The third commandment speaks with plain force: do not make wrongful use of the name of the Lord, for the Lord will not acquit anyone who misuses his name. Jesus sharpens the point by taking aim at the mouth, where words are born. Let your word be yes, yes or no, no. Anything more than this comes from the evil one. Out of the abundance of the heart the mouth speaks. By your words you will be justified and by your words you will be condemned. The text ties the tongue to the heart and the heart to God’s own honor.
A hard lesson about names comes from a marketplace parable. A Cincinnati giant stripped a century-old moon-and-stars logo from its products rather than let rumors tie its name to darkness. That costly choice showed how much a name carries. A name is identity. A name is reputation. If people go to court to protect a logo, how much more does God guard the glory of his name.
God’s name in Scripture is not a label but God’s very character put within earshot. Israel reverenced the revealed name Yahweh and chose titles like the Holy One, Most High, El Shaddai, Adonai, Elohim. To praise God was to praise his name. To worship God was to call on his name. In Acts, the question comes straight: by what power or what name did you do this. The answer lands with weight. By the name of Jesus of Nazareth. God binds his reputation to his name, and he does not permit that reputation to be cheapened.

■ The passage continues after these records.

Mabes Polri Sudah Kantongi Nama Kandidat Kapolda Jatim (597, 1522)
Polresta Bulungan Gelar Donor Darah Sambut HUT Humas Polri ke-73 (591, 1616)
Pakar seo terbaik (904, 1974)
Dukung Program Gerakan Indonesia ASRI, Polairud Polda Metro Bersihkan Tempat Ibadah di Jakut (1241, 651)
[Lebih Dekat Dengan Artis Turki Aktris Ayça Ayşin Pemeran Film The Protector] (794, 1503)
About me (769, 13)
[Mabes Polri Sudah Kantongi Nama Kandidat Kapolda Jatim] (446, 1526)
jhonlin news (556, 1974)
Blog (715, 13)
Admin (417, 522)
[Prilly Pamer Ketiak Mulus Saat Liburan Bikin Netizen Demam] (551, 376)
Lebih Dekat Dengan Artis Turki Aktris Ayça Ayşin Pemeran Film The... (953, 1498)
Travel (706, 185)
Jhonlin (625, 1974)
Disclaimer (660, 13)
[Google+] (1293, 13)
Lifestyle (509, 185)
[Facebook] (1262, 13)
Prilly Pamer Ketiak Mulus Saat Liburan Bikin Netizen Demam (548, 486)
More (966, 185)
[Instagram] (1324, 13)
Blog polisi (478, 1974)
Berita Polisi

Profanity does not start with letters but with a posture. Profane means in front of the temple, where what is holy gets treated like common traffic. Webster calls it abusing the sacred. When a mouth tells God to damn, it is praying without fellowship. When speech drags bodies into the gutter, it profanes what God made as his temple. The trouble is not syllables but contempt.
The Hebrew sense of in vain means to take up for unreality. So any use of God’s name that is false, idle, frivolous, or insincere violates this command. Jesus exposes oath games designed to keep God out of deals. There is no way to keep God out. Let yes be yes. Let no be no. The trade in borrowed authority also shows up in God told me stamped on personal desires. That is forgery. It is identity theft. God’s gift of speech can exalt his name or stain it. The tree is known by its fruit, and the mouth tells the truth about the heart.
Key Takeaways
- 1. God’s name reveals God’s character [28:31] God’s name is not a tag but God’s reputation at work in the world. To bless the name is to bless God, and to misuse the name is to misrepresent who God is. Treating the name lightly hollows out reverence and confuses the watching world about God’s holiness. Honor the name to honor the One who bears it. [28:31]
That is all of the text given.